After the prologue and first two acts comes the Intermission, which on its own is as long as the combined halves of the first two acts, and then there’s Act 3, which is longer than anything that came before it, and makes heavy use of the MacGuffin of Daybreak II: rewinding time. It’s not an optional decision you make so much as a thing that happens when you or your allies or your dear NPC pals are killed in the actual story of the game: the power of the mysterious Oct-Geneses, which you spent the first game collecting, manifests in this way this time around. So, you made a bad call by not investigating enough, and you’re missing a key component or item or conversation or ally that gets you killed. The game makes it very clear you or a loved one died, and then boom, you rewind, with everyone who experienced it remembering snippets of their demise and also feeling like they want to throw up. Then you set about finding whatever you were missing, and you try again. There are stretches where it’ll be used quite a bit in a row, and then plenty where it doesn’t happen for hours and hours: the inconsistency actually works in its favor, and not every instance is forced upon you, either. You can avoid some of these rewinds if you sniff out a trap in advance and figure out a solution, but others are just part of the story.
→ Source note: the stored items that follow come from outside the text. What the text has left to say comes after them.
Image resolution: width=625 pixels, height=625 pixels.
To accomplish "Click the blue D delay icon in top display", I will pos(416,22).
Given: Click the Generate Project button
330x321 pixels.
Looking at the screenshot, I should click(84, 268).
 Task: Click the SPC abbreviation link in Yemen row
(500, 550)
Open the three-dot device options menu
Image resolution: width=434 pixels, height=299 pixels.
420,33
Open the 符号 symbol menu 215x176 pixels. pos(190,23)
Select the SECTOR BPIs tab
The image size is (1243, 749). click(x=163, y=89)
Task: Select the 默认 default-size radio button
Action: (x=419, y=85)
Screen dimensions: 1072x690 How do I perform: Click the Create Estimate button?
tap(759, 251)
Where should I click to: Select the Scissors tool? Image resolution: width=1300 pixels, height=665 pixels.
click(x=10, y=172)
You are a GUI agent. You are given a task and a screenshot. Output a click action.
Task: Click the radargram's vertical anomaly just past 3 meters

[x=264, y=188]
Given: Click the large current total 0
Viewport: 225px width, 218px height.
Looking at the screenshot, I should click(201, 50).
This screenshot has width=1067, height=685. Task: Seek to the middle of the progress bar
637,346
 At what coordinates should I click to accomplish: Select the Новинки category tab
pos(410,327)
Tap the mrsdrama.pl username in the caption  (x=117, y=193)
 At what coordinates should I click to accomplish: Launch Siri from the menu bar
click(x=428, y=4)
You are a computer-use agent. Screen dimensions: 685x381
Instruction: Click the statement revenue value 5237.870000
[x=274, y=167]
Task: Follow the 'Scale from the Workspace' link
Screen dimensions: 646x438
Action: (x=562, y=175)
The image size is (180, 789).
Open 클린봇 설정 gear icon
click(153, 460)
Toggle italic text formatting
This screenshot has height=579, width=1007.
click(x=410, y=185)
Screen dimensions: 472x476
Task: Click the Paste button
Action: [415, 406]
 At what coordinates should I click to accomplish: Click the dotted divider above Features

There’s quite a bit of game here—and more game, as is often the Trails custom, after you actually manage to defeat the Big Bad and save the day—but it’s only 100 hours long if you’re a very serious completionist to the point of wanting to find and eat every single food item that exists in the game, or want to go through the campaign twice. This is more like a 50-60 hour RPG that’s missing some of the bloat of the Cold Steel games, among other things. What it’s not missing, though, is the heart that the first Daybreak displayed—Daybreak II, in fact, tries to show that heart off even more, while no longer lying to you about all of the hurt and pain it’s felt or even caused.
Maybe it won’t be your absolute favorite RPG of the year, but if you’re already into Trails, there’s plenty here to love. And as for being so focused on the personal instead of the larger narrative of Trails, who knows? Trails in the Sky the 3rd didn’t seem hugely important to the overall direction of the franchise when it first came out, and now so much of what was going on there is at the heart of the series. Maybe Daybreak II will be seen in a similar light a decade from now. But whether that’s true or not, what’s here—what we do know about—is damn good, and more than enough to merit playing. Even if you do have to start all the way back at the beginning to understand some of it.
Really, you should, though.
The Legend of Heroes: Trails Through Daybreak II was developed by Nihon Falcom and published by NIS America. Our review is based on the PC version. It’s also available for PlayStation 5, Switch, and PlayStation 4.